Os dados agora divulgados confirmam aquilo que a APDA vem alertando há vários anos: a violência no desporto tem vindo a diminuir de forma consistente.
Em concreto, os incidentes totais registados no futebol apresentam uma redução de 19,9%, enquanto as medidas de interdição de acesso a recintos desportivos caem 8,8% face à época anterior. Ainda assim, a APDA entende ser essencial uma leitura mais aprofundada destes números.
Fazemo-lo de modo ligeiramente diferente este ano, grosso modo por um motivo que se revelará por demais evidente no final deste texto. Sabemos que a época de 2022-2023 precedeu à última alteração legislativa que afetou as bancadas portuguesas (em agosto de 2023), e talvez possamos afirmar que por essa época o trabalho desenvolvido nos últimos anos pelo PNID e APCVD se encontrava certamente mais maduro, algo já positivamente assinalado pela própria APDA. Será esse o condão a que nos permitiremos comparar de forma breve os números deste relatório – o motivo já o podem começar a adivinhar.

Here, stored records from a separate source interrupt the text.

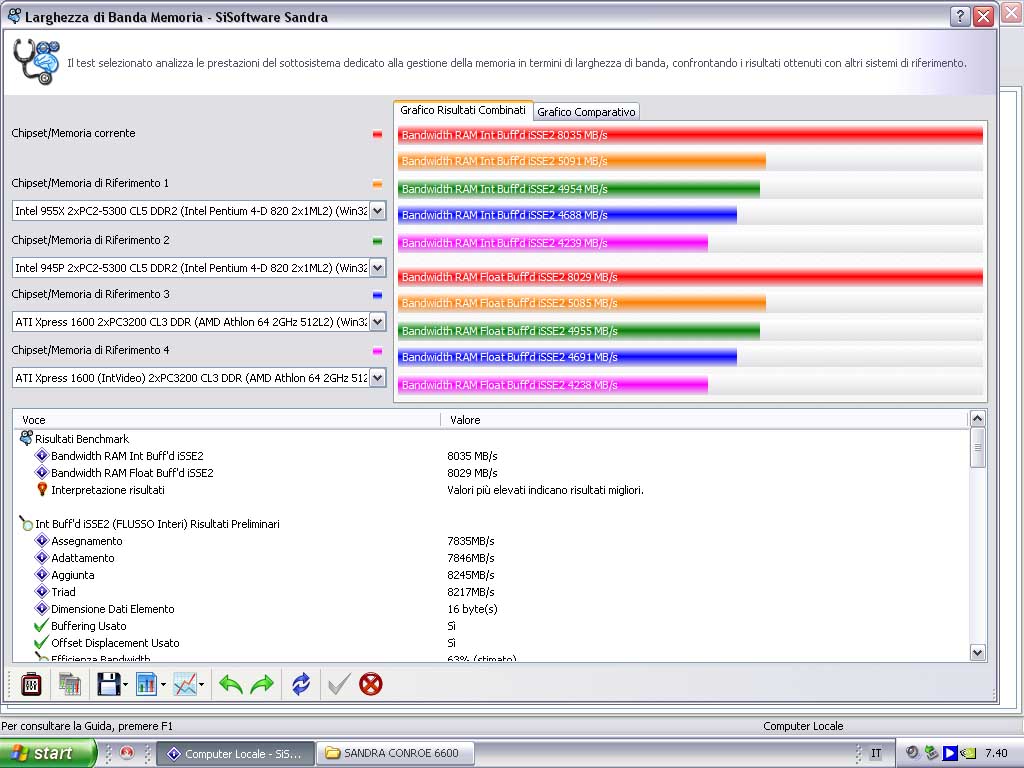This screenshot has width=1024, height=768.
Task: Switch to the Grafico Comparativo tab
Action: [x=586, y=112]
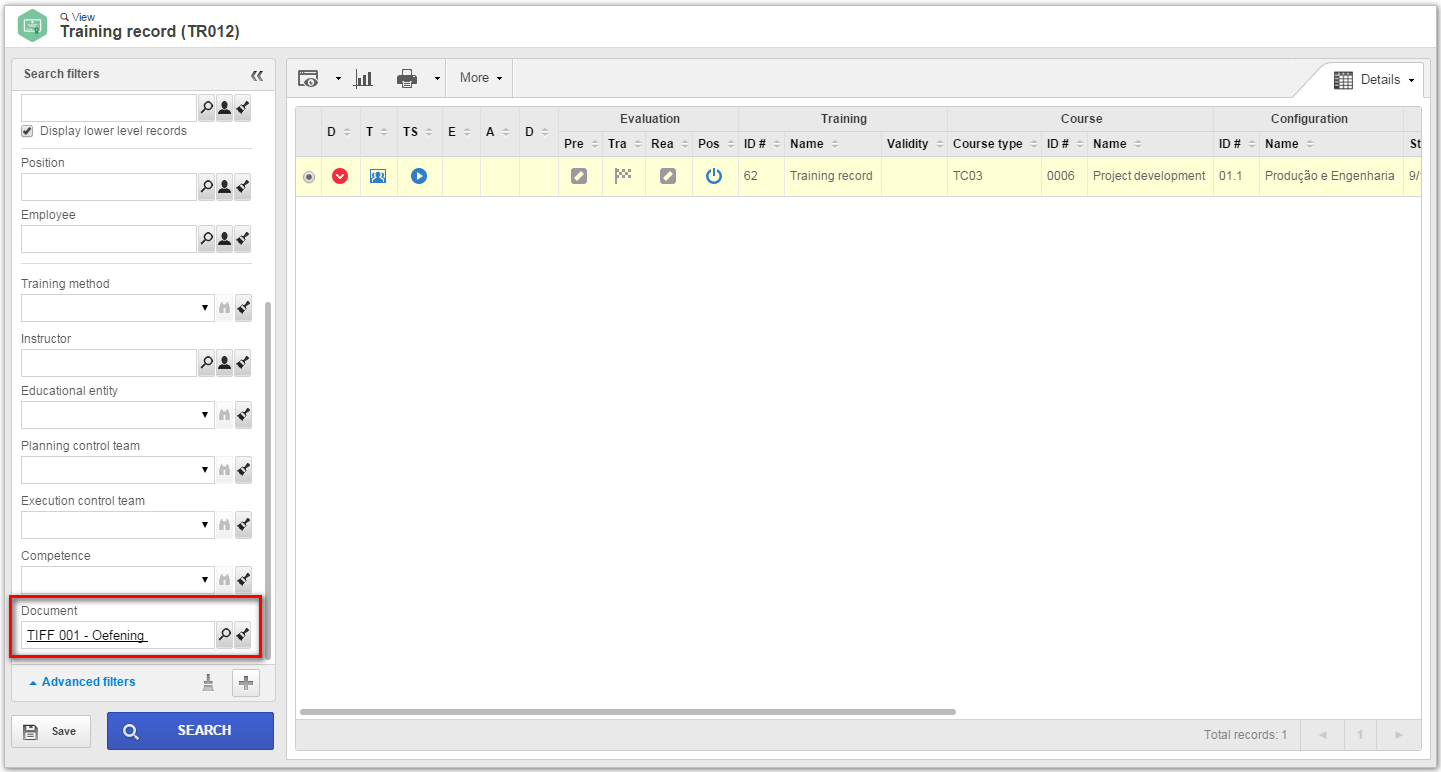
Task: Add an advanced filter with plus icon
Action: tap(246, 683)
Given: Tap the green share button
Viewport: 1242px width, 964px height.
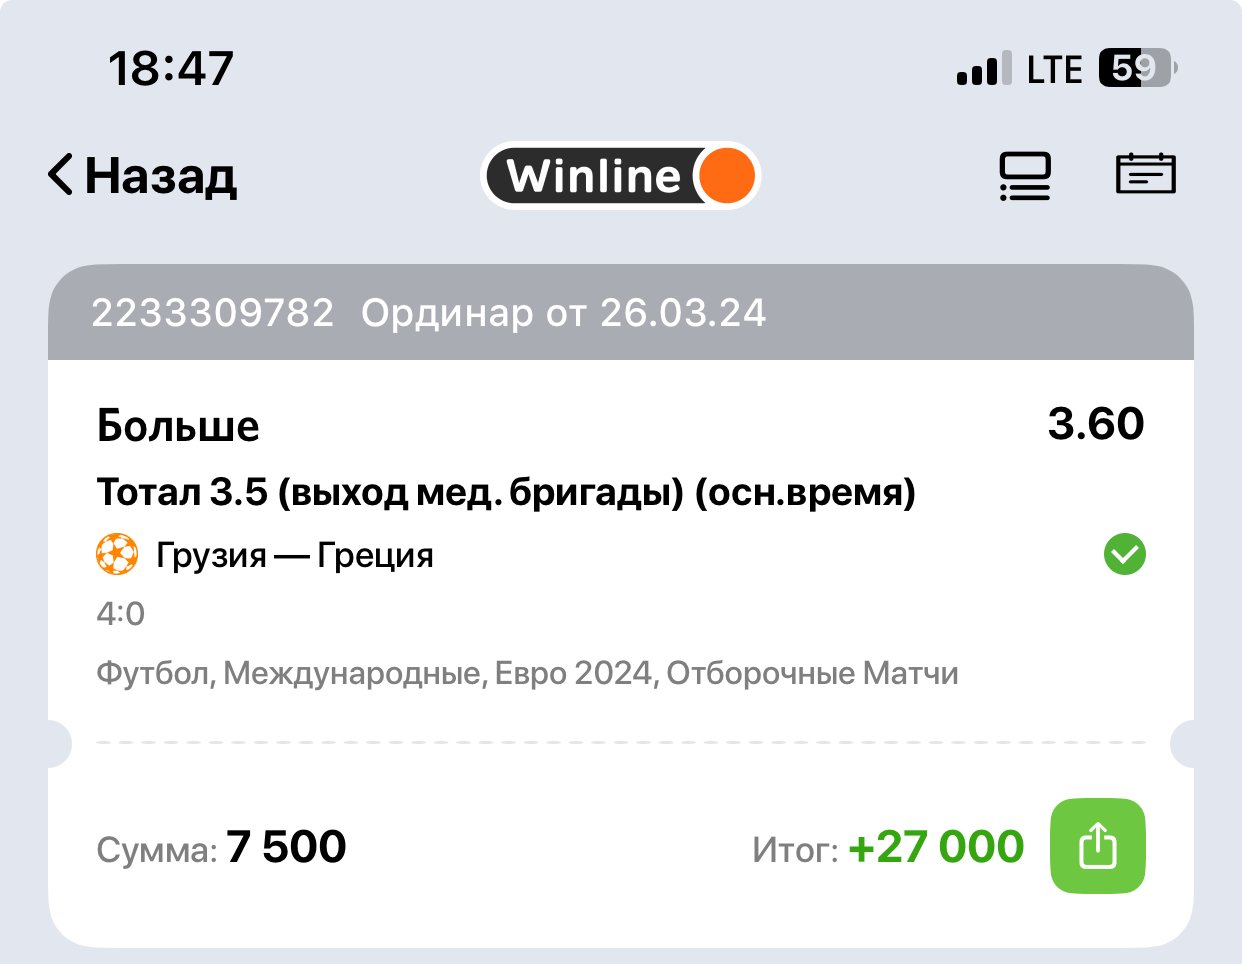Looking at the screenshot, I should (1097, 846).
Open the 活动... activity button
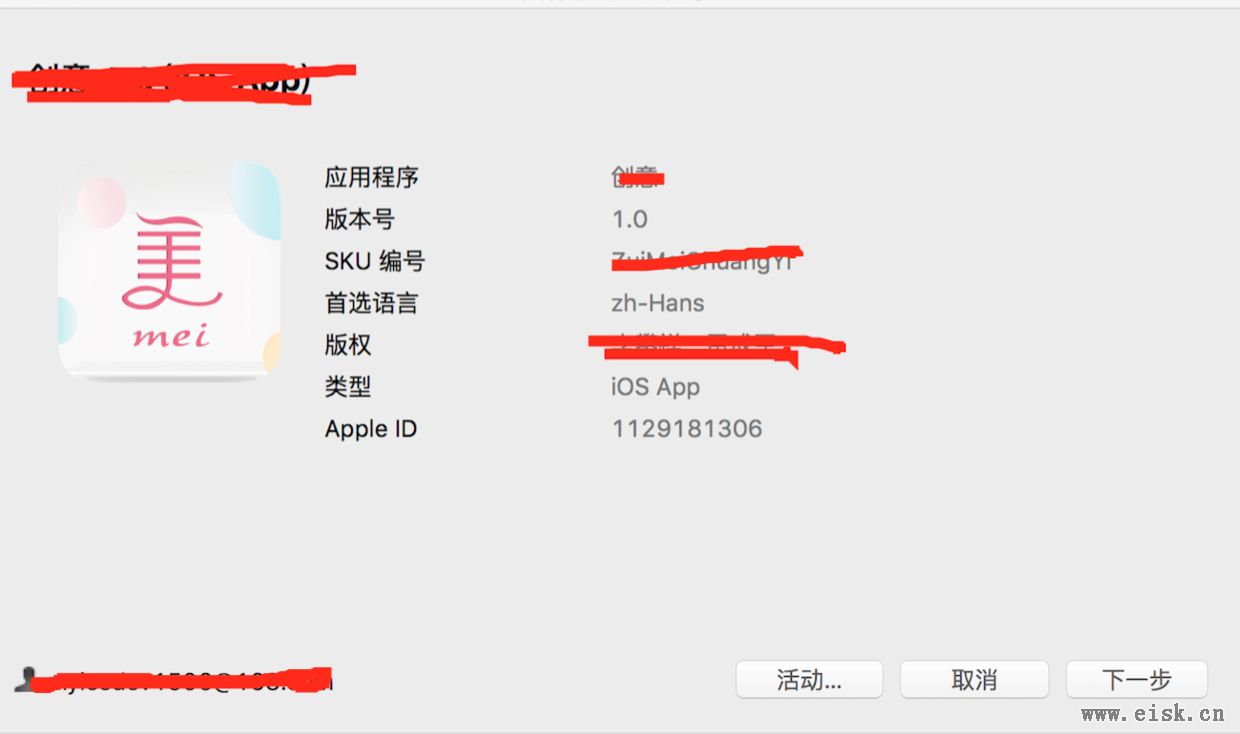The image size is (1240, 734). (809, 680)
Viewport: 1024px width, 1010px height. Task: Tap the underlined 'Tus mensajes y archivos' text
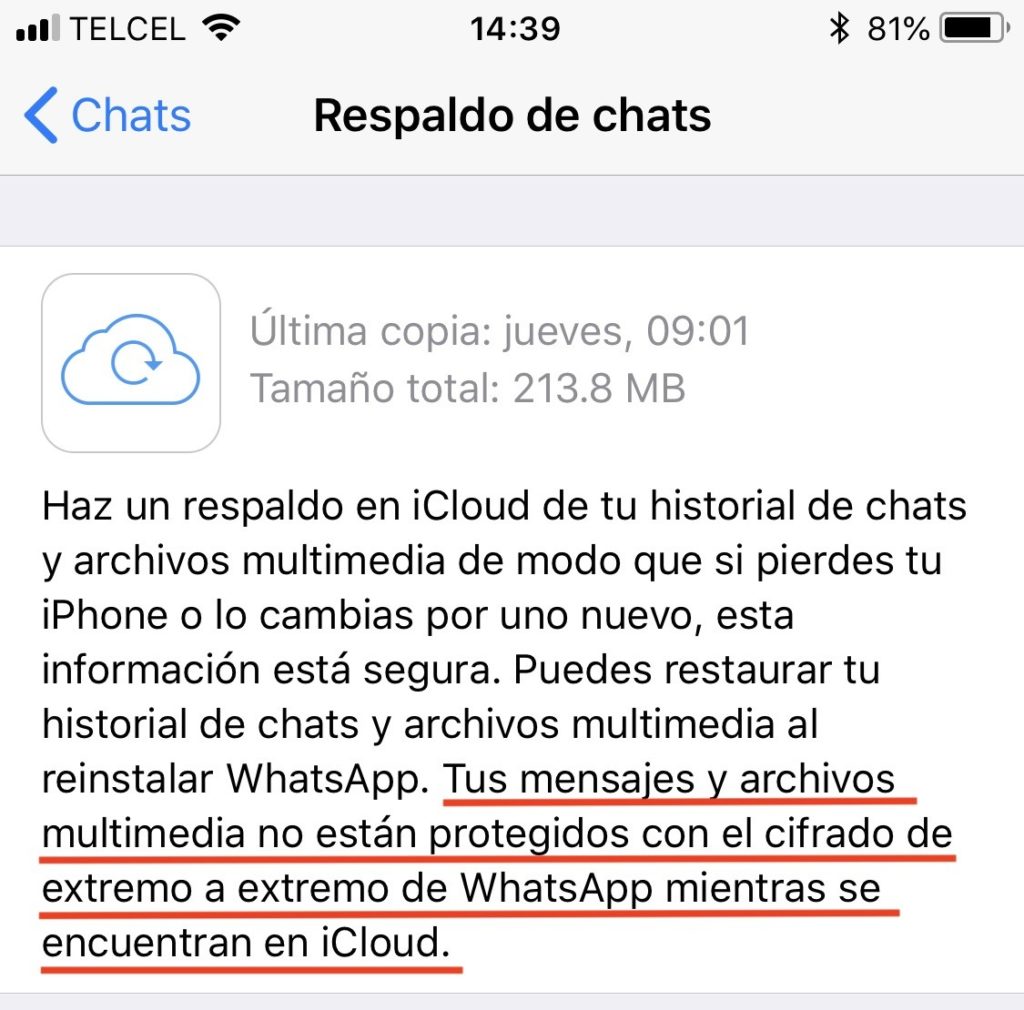tap(669, 779)
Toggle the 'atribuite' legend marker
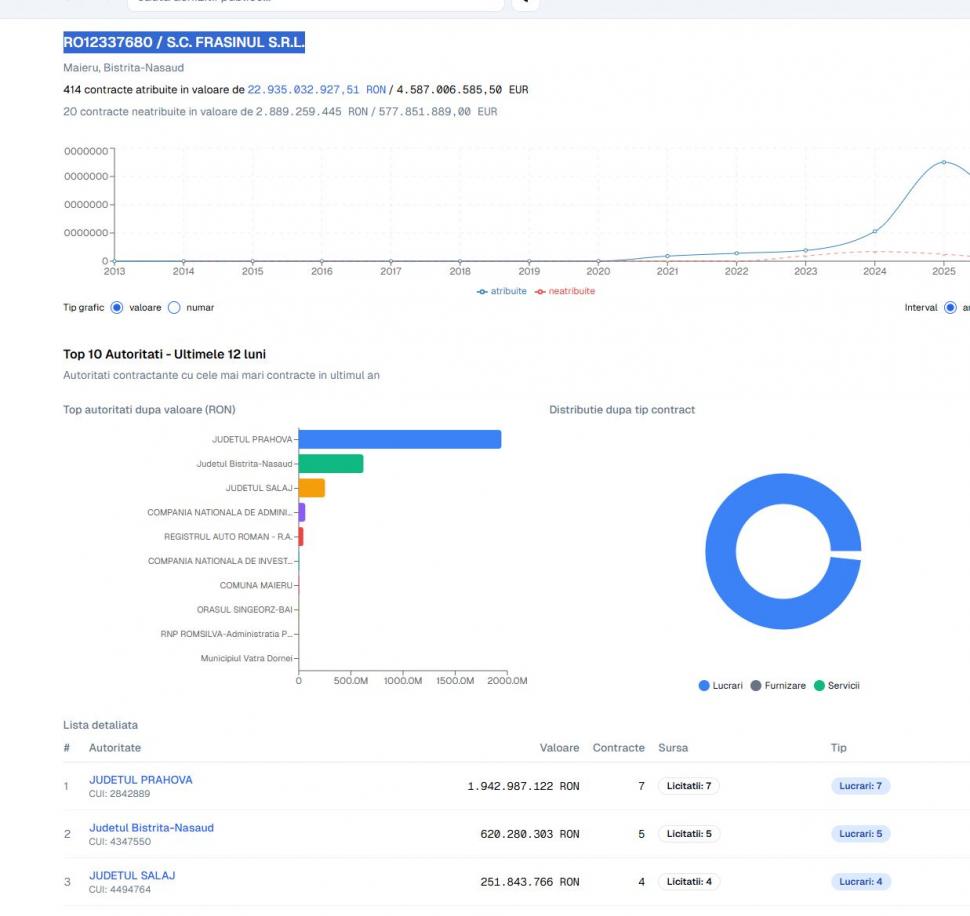 tap(482, 291)

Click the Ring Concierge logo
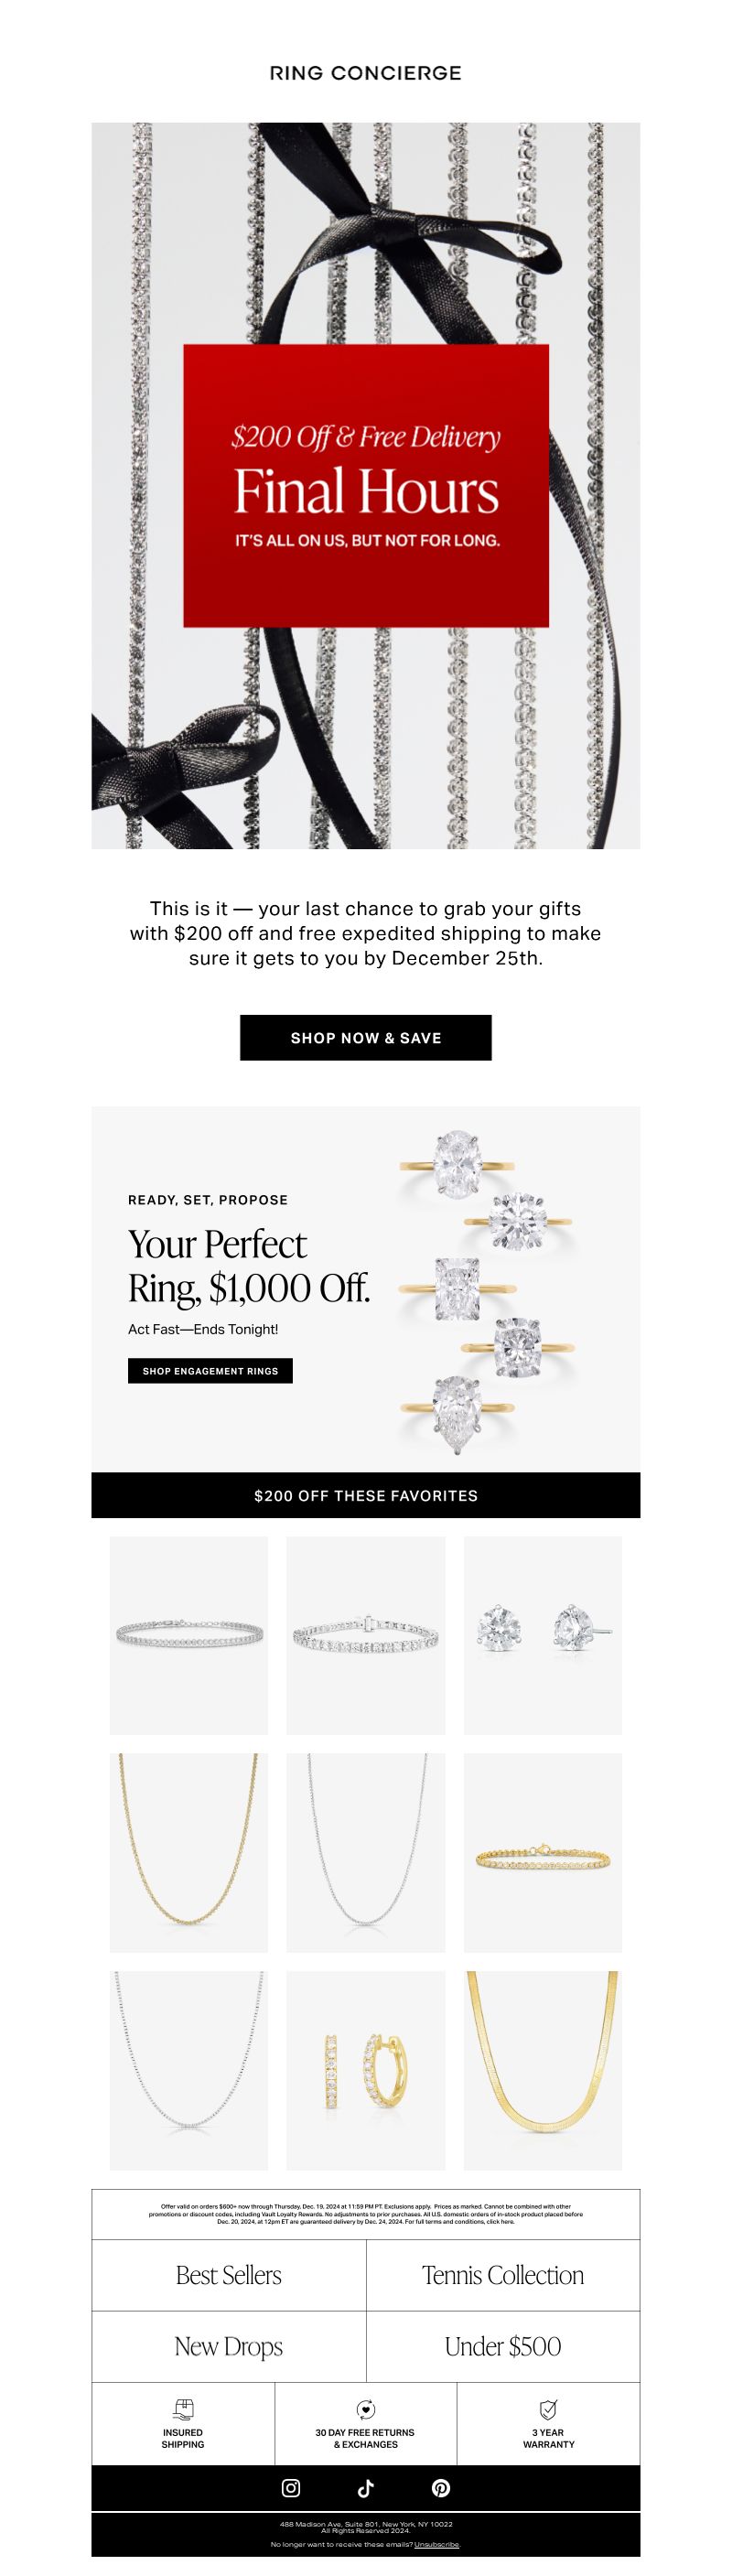(366, 73)
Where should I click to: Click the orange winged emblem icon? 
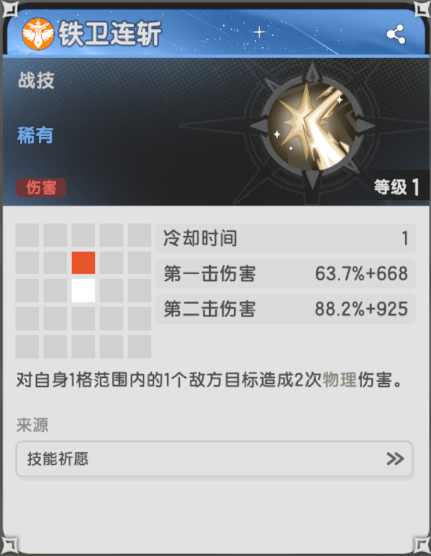(x=38, y=34)
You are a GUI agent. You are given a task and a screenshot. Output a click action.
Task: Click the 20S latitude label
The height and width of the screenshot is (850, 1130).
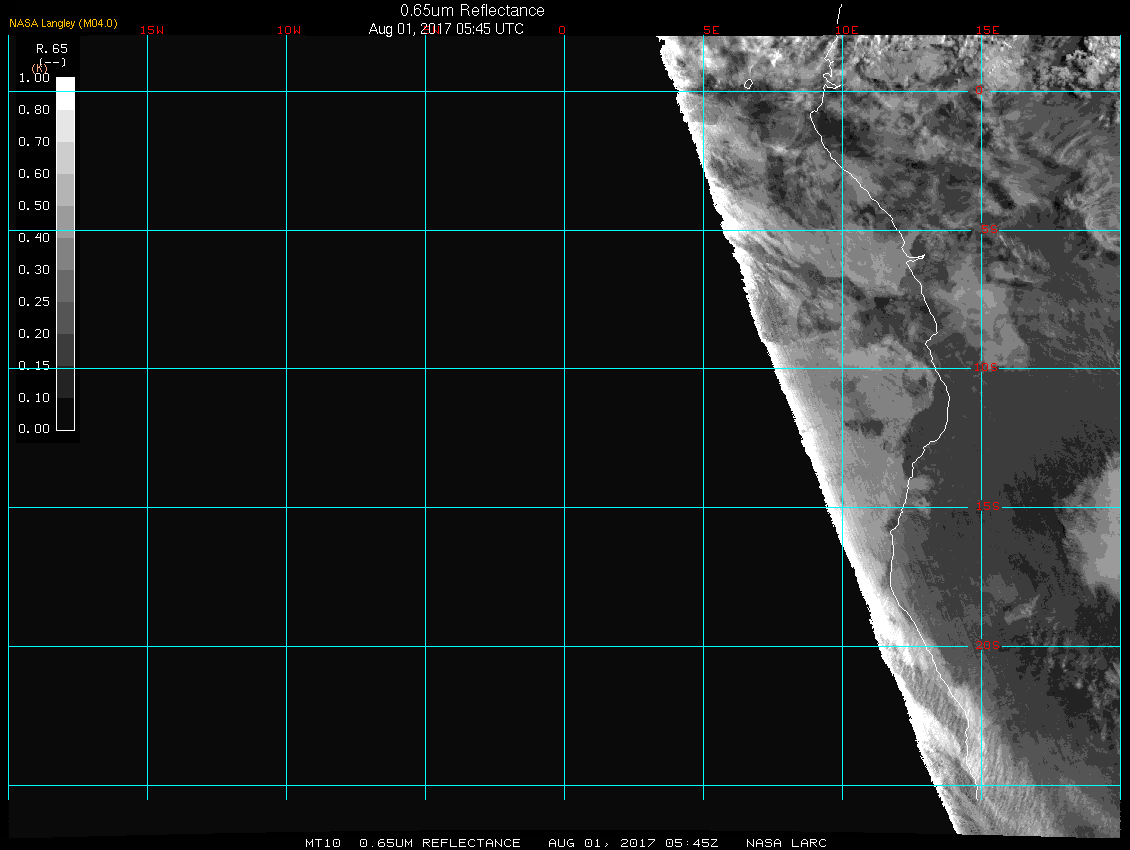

Verificámos que os incidentes classificados, por nós, como de baixo impacto — posse/uso de pirotecnia, injúrias e incumprimento do dever de moderação e respeito — passam de 60,9% em 2022/23 para 74% do total de incidentes registados em 2024/25. Estes mesmos fatores representam hoje 72,9% dos motivos que originam interdições.
Em sentido inverso, mas mantendo a lógica desta análise, os potenciais incidentes de alto impacto, como agressões físicas e incitamento à violência, diminuem de forma expressiva: passam de 8,6% para 4,9% dos incidentes totais e de 22% para 9,5% no universo dos motivos para interdições.
Estes dados reforçam uma conclusão que a APDA tem vindo a sustentar: desde a alteração legislativa de 2023, que agravou restrições aos adeptos e promoveu a segregação, nomeadamente dos grupos organizados (GOA), a maioria dos incidentes resulta das próprias limitações impostas à vivência do espetáculo.
Se os adeptos, sobretudo organizados, se veem sistematicamente reprimidos nas suas formas tradicionais e seguras de apoio, o que lhes resta senão manifestá-las de forma intermitente e menos controlada?
Se os sócios dos clubes se sentem, semana após semana, alvo de decisões operacionais desproporcionais e ilógicas, sem possibilidade de expressão coletiva — como através de tarjas que promovam o debate público —, que comportamentos podem ser esperados quando vivenciam tais injustiças?
Também os dados relativos ao perfil dos espectadores interditos merecem reflexão. Mesmo reconhecendo as limitações do método adotado (como é que se define um membro GOA?), constata-se que, em 2023/24, 71,4% das interdições recaíam sobre elementos GOA, percentagem que desceu para 61,9% na época 2024/25. Estaremos, assim, perante incidentes cada vez mais atomizados, difusos e imprevisíveis, consequência direta de um modelo que reprime em vez de integrar?
A APDA alertou atempadamente para este caminho, sem nunca ter sido devidamente escutada. Os resultados estão à vista. No entanto, há elementos animadores. Graças à salutar proactividade policial e eficiência da APCVD, assim como à robusta consciência dos próprios adeptos perante o seu papel no panorama desportivo, hoje não podemos falar de um problema acrescido de violência grave no futebol português. O desafio que se coloca agora é outro: dar um passo em frente, trabalhar com TODOS os adeptos e questionar, de forma séria e democrática, se a atual legislação — vulgarmente conhecida como lei das ZCEAP — serve o futebol que queremos construir.